Albums of the Year 2018: Helena Hauff - Qualm

Albums of the Year 2018: Helena Hauff - Qualm

The basic growls and howls of acid techno have power on and off the dancefloor

Hauff: 'the spirit of squat parties and seedy little strobelit dives'

The cliché of hard times making for good culture is a distinctly dodgy, even dangerous, one. But there's no doubting at all that the era of Trump, Brexit and all the rest has added an urgency particularly to underground culture, which is leading both to some searching questions about what the music and all its trappings are actually for, and to some blisteringly good music. In particular it's led to club music in certain quarters regaining its sense that putting on a good party that is welcoming to the broadest possible range of people is a political act in itself.

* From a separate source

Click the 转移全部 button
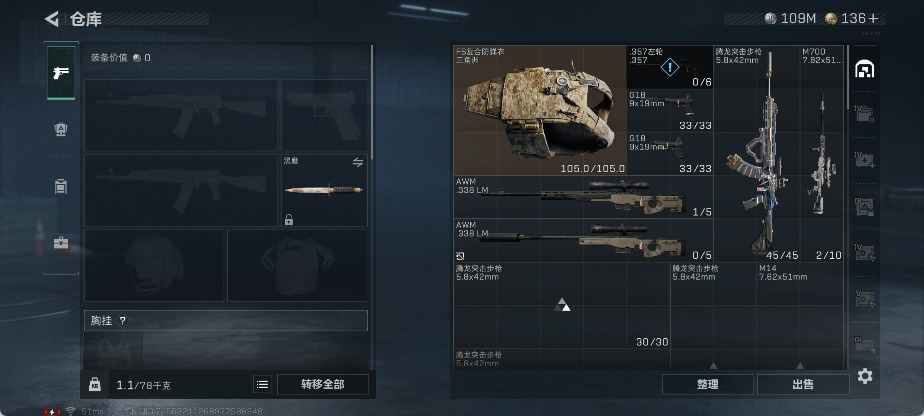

There are venues and collectives that have come to prominence this year which epitomise this, from new community-oriented venues in London aiming to deal with the lack of dance spaces, to Bassiani in Tbilisi, Georgia which has faced down authorization threats to continue its existence as a significant presence in the international music scene, to Mamba Negra in São Paulo, Brazil which organises its parties on explicitly hardline political principles, providing safe spaces against the rise of Bolsinaro and the far right.

Hamburg musician/DJ Helena Hauff is not on an explicit political mission, but she does epitomise techno as a positive social force. The tiny but influential Golden Pudel club where she cut her musical teeth was always a centre for a very punk imperative in clubbing, and that is still expressed in her music. Having been releasing for three years, and DJing and performing live furiously through that time, Hauff has honed her skills, and on her second album, she really took electronic rave music to its bare essentials. Live, distorted drum machines, growling bass and howling acid synthesiser riffs all remind just how alive techno can feel.

This is the spirit of squat parties and seedy little strobelit dives, the kind where you don't know whether you're going to be dancing next to a car thief or professor, nurse or peer of the realm, and which are all the better for it. Techno is at a crossroads in 2018 – on the one hand led by apolitical, or even right wing, white men in identikit black t-shirts determined to turn it into a numbing throb; on the other reasserting its potential as a vivid, vital force that's rooted in and encouraging of diversity and critical thinking. That such an uncompromising record, from such a drily funny, thoughtful artist, can reach the levels of success that this one has is a glimmer of hope in dark times that maybe, just maybe, the latter ethos could prevail.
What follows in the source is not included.